There are accounts in the Bible where those suffering from affliction went to Jesus and asked for healing and with a touch, their misery ended.
I know what joy they felt.
Last Wednesday morning, I began a five-day trial using a St. Jude Medical Pain Stimulator to address severe pain in my left and right thighs, and lower lumbar–all sustained after having been physically messed up at the hands of a Mesquite, Texas chiropractor on Friday, May 13, 2016. I have suffered incredible, constant 5-6, 6-7, and even 8-9 pain in the near eight months that have followed.
Tomorrow morning, my doctor is going to end the trial and remove the leads from my back. We will then begin discussions about having such a device permanently implanted in my spinal cavity and the battery pack to run it all implanted in my hip.
Since having the device in my body, the pain has nearly vanished. There are a few times in each hour when I still feel a little discomfort, mainly in my right thigh, but nothing like not having the device.
I was scared as I could be about this trial. I am no longer. In fact, I dread the result tomorrow once it’s removed because I know I will return to the pain I felt Wednesday morning upon arriving at the surgical center to have it put in.
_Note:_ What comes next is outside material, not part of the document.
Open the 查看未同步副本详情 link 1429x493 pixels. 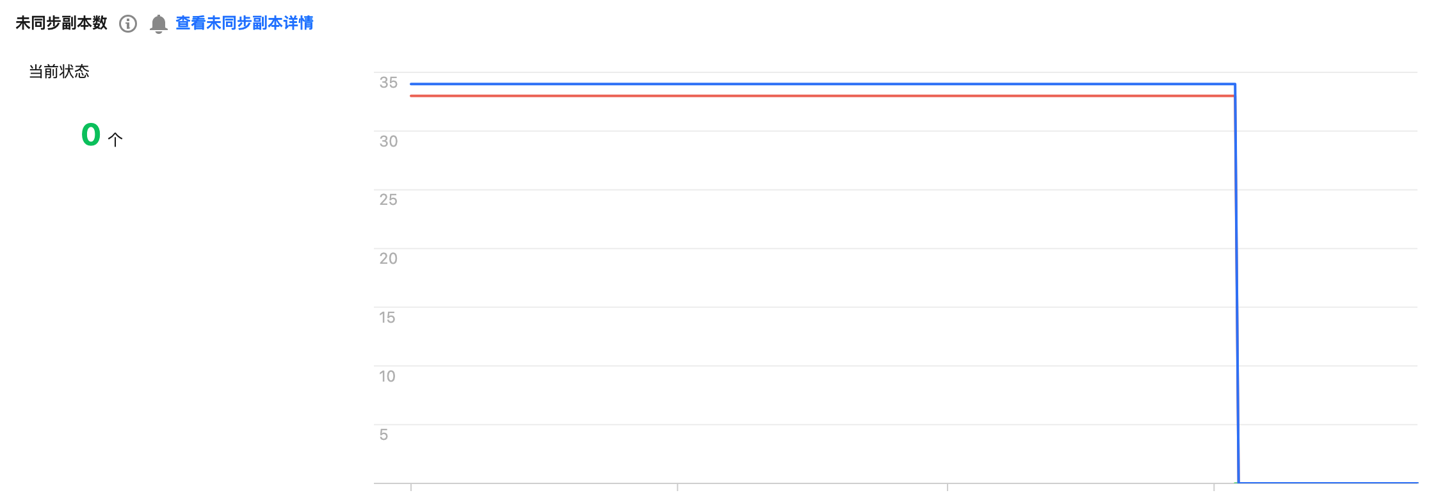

God has used this time to change me. I am closer to him than I ever have been. For now, I remain on high doses of pain killers, opioids, but at this writing, I can see how life will be with this device permanently implanted in my body. And I long for that to happen.
The device is simple. A cord sits in the epidural space of my spinal column. A lead exits my skin and is connected to the battery pack. With an iPod Touch, I am able to increase or lessen the amount of stimulation. I turn it off when I need to drive. But when it is working, it is like I do not have any physical pain where there has been great trauma the past 3/4s of a year. Pure and simple, it works.
My parents, siblings, children, and even myself have been concerned about whether or not to do this. I have no regrets now, five days into the trial.
They had said there was the likelihood that 50 percent of my pain would be reduced. I think a far higher amount has come to be.
When Jesus healed the afflicted, they rose up and wanted to shout his name to others. I’d begun to believe I would never walk normally again in my life. A psychiatrist who examined me prior to approving the installation said most he interviews are quite depressed by this point. But I have held on, and grown more fervent in my faith. And God has heard my pleas.
If you are at the point where regular injections, rhizotomies and back surgeries have brought you no relief and you’re being offered this option, I highly recommend it. Life is too short, and we were meant for more.
Many thanks to my doctors, the company rep, family, friends, and church members who have supported me during this nightmare. For the first time in a long time, it looks like there is a chance I will get my life back again.
I am like one of those figures in the Bible who has been healed, in part by modern technology, but also by faith. My God is Great. I seldom reduce him to only being “good.”